The Powerful Bond of Teachers & Students
I was checking my various email and social networking sites this past July during a break at the College Horizons program, when I stumbled upon some horrific news: four teenagers from my hometown of Santa Fe had been killed the night before in a drunk driving accident and another was in critical condition. I had personal connections to all these kids but two of them, Kate Klein and Alyssa Trouw, had been in my class only six weeks prior. Reading those names on the Santa Fe New Mexican website broke me in half, but one of the girls’ classmates and my student, Mary, was also at College Horizons, and I knew that she was unaware of what had happened. Gathering myself as best I could, I called Carmen, the program’s director, and relayed the horrific news. She immediately came over to meet me at the Whitman College student center, and we decided the best thing to do was to ask Mary to leave the session she was attending and tell her before she received a text or heard the same way I did.
I realize as I read this first paragraph over that I sound quite calm but I was far from it. I felt extremely restless and anxious. My hands shook; I paced when I wasn’t sitting, and my eyes had a hard time focusing on one object. Losing a student is never easy, but I was particularly close to both Kate and Alyssa in very different ways. Kate had been my Creative Writing student and apprentice teacher for our school’s community service component. We spent hours together every week before she ever entered my classroom junior year and her time in my American Literature course only deepened our relationship. She was a hungry and talented writer and natural teacher, often suggesting topics the class really wanted to learn. Sadly, she was also my eight-year-old son London’s piano teacher, and my thirteen-year-old daughter Poppy had been in the class that Kate and I visited on Thursday afternoons for our community service. Her death was a blow to my entire family.

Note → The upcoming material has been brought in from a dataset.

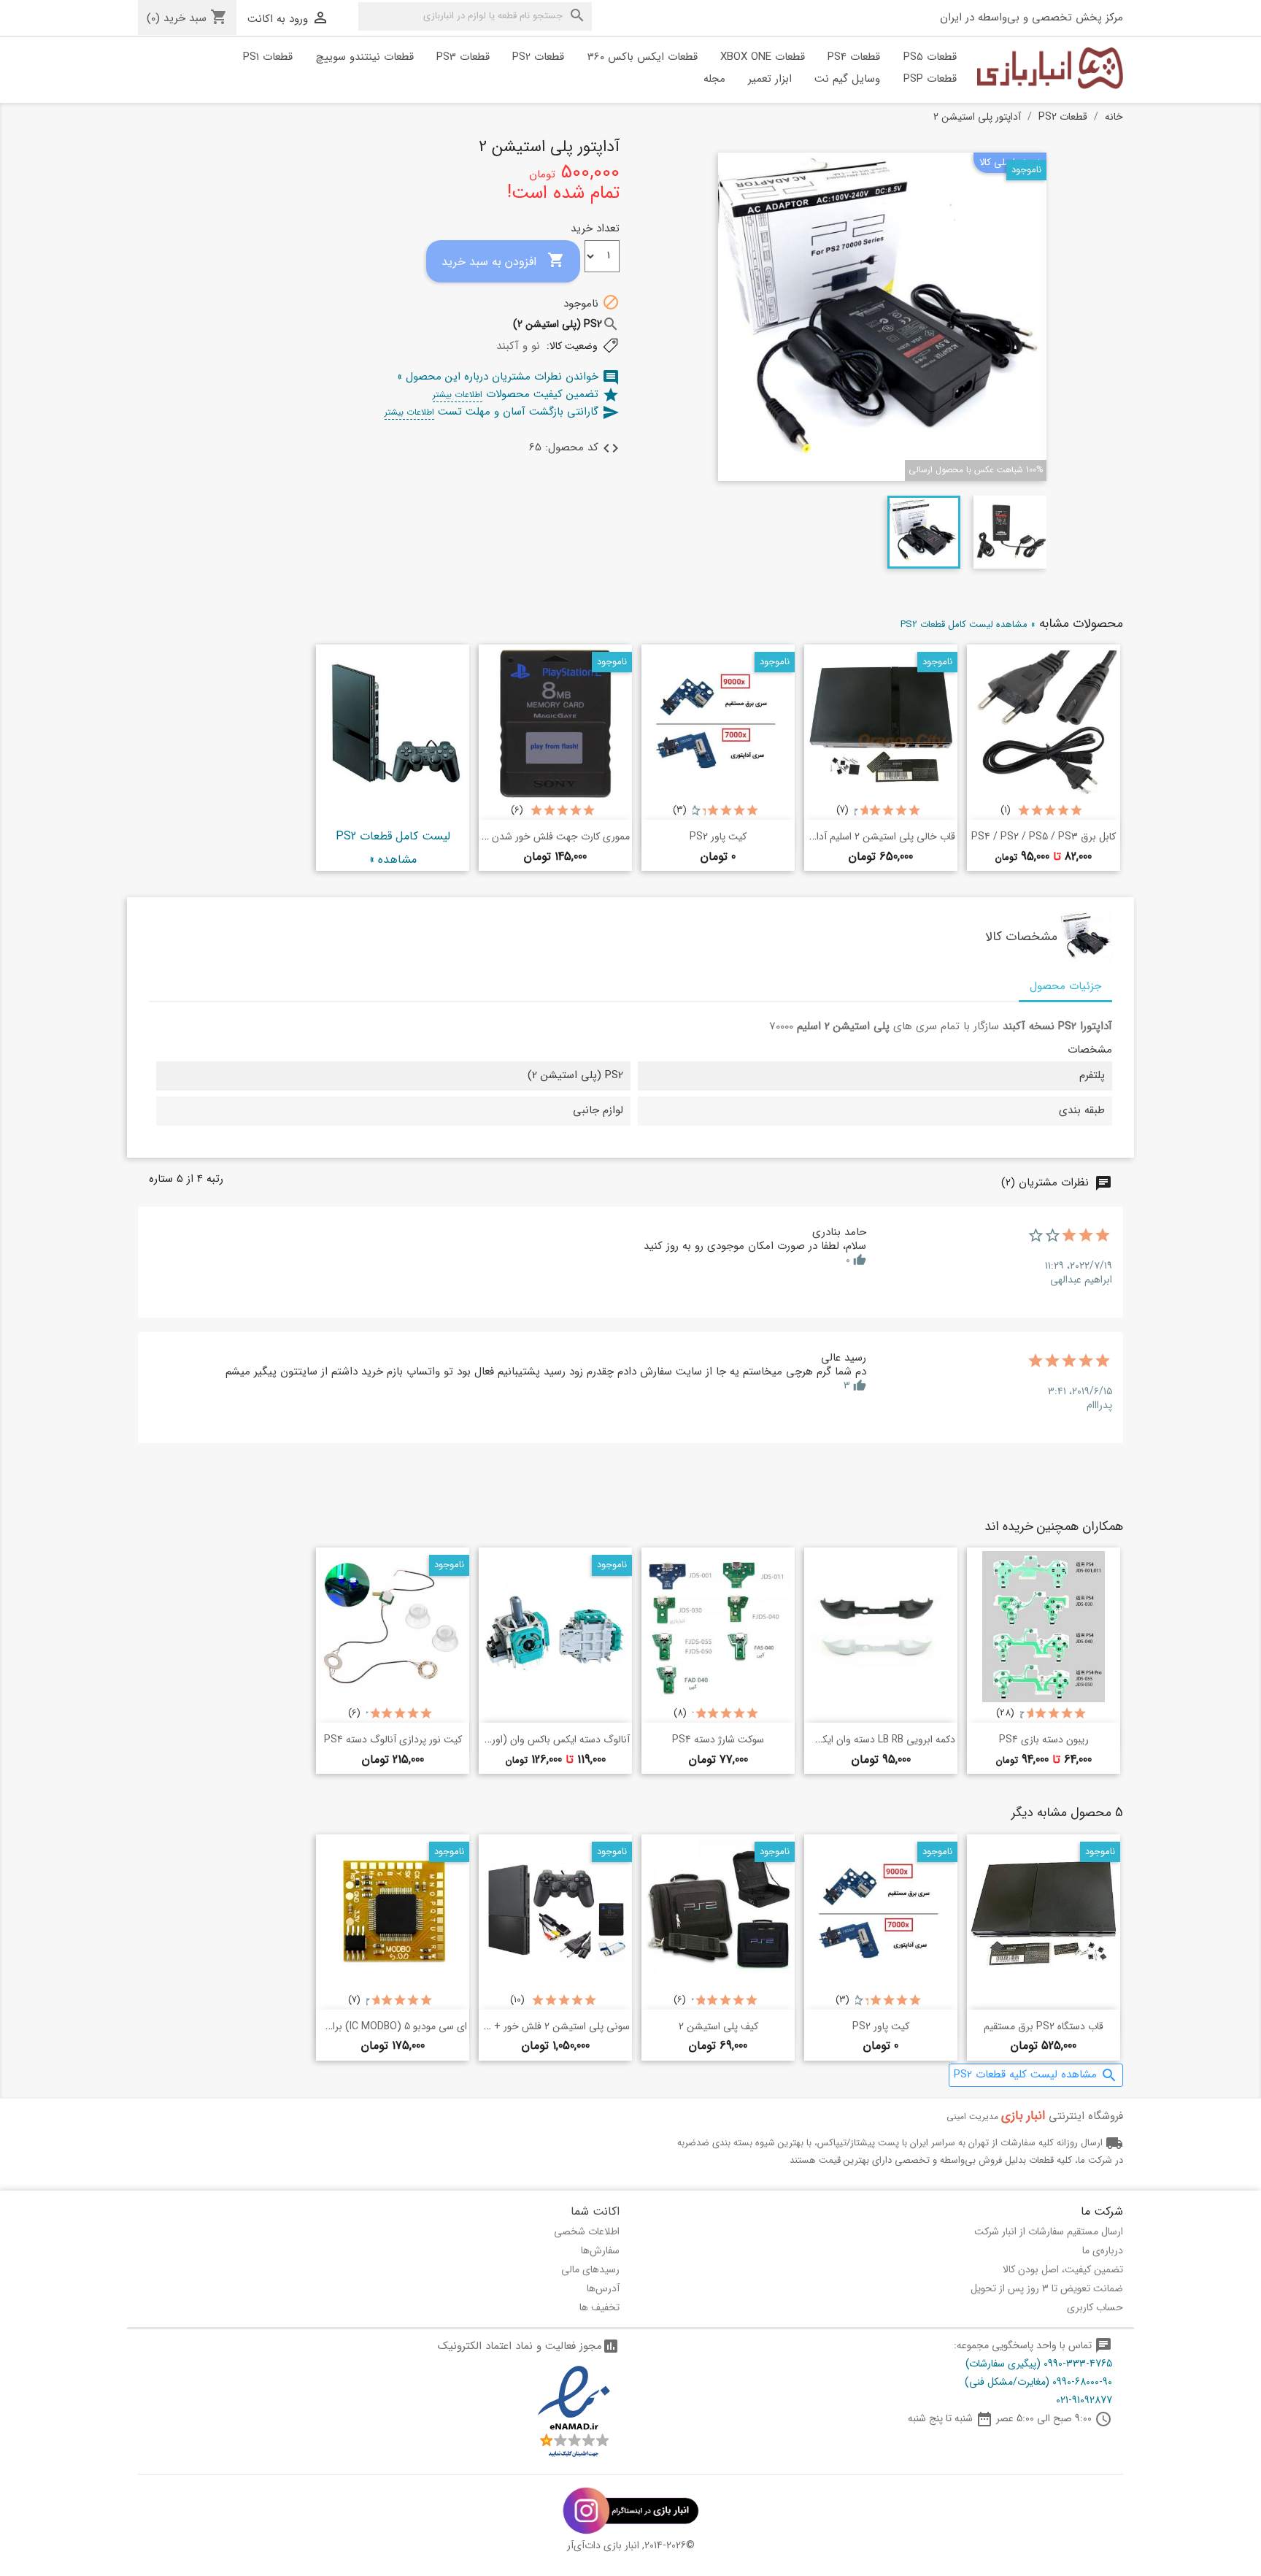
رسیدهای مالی (590, 2269)
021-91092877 (1084, 2400)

Alyssa didn’t allow me to get very close, but we communicated through her writing and reading. She was a very smart student and her prose was sharp and infused with a mature intelligence that was rare for someone her age. In the beginning of the year, she didn’t seem to want to be at school and I had to give her some very low grades. An avid reader, it was impossible, however, for her to hide her intelligence during discussions of books like The Great Gatsby and Junot Diaz’s The Brief Wondrous Life of Oscar Wao. Seeing that kind of intellect go mostly unused made me a pebble in her shoe for three straight quarters. I tried to give her pep talks, sent her emails, and loaned her some contemporary fiction I thought she might enjoy. For some reason, she decided in the third quarter that she wanted to stay at our school with her friends, but moreover, she realized that being intelligent wasn’t such a scary thing, and it could help her gain that independence she sought through less desirable ways earlier in the year. She went from a D to an A in my class, never missed a day, and her results in other disciplines were similar. As a high school teacher, it’s rare to see that type of dramatic turnaround in such a short time and I, along with many others, was so excited to see what she’d do next.

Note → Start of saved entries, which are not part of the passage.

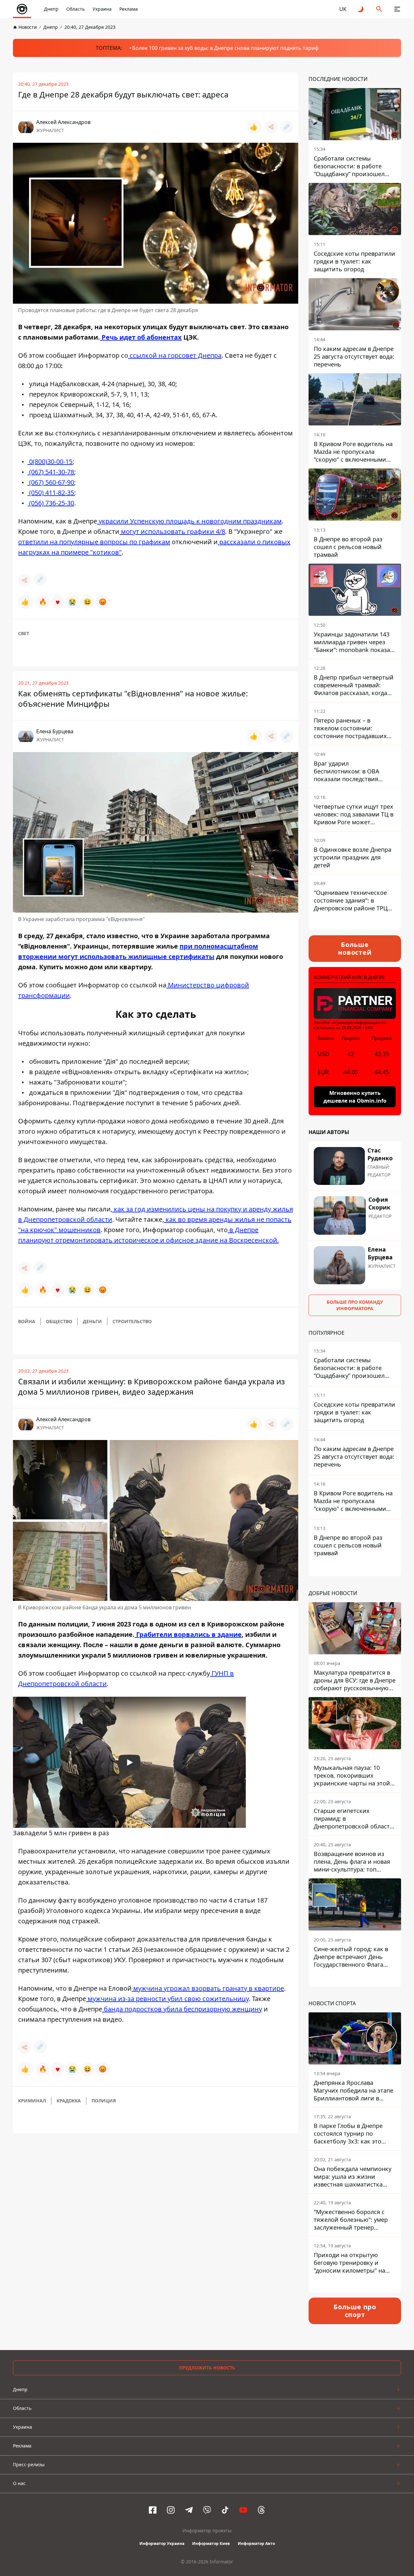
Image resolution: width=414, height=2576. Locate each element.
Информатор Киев (211, 2543)
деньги (92, 1321)
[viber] (207, 2510)
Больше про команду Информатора (355, 1305)
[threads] (261, 2510)
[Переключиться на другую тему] (361, 9)
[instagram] (171, 2510)
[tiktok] (225, 2510)
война (26, 1321)
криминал (32, 2101)
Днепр (51, 9)
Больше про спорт (354, 2310)
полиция (104, 2101)
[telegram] (189, 2510)
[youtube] (243, 2510)
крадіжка (69, 2101)
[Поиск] (379, 9)
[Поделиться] (271, 126)
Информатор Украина (161, 2543)
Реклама (128, 9)
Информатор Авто (256, 2543)
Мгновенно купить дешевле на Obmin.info (355, 1096)
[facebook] (153, 2510)
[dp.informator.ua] (22, 9)
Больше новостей (354, 948)
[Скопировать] (286, 126)
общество (59, 1321)
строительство (132, 1321)
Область (75, 9)
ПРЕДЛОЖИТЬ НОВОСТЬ (207, 2368)
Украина (102, 9)
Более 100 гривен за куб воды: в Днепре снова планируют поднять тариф (225, 47)
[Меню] (397, 9)
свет (23, 633)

We pulled Mary out of the meeting and led her to a quiet alcove decorated with comfortable chairs and potted plants. I don’t remember who broke the news but upon hearing about her lost peers, Mary dropped her head and uttered, “Oh, man,” in a way that’s hard to describe. Just the day before, Mary had seemed happier than I’d ever seen her because she’d been reunited with all her old friends from the Santa Fe Indian School. Part of the joy of students like Mary who attend mostly Anglo schools feel during College Horizons comes from being surrounded and supported by Native students and faculty. I knew this news would split her the way it was splitting me, only more so. I told her that I was glad that she was in Walla Walla with me, someone to share collective memories of Kate, Alyssa, and school life back in Santa Fe.
“If you ever need to talk,” I said, stifling tears. “Come find me. Anytime.”
“You know,” she said, looking up. Her face was still. “You can come talk to me, too.”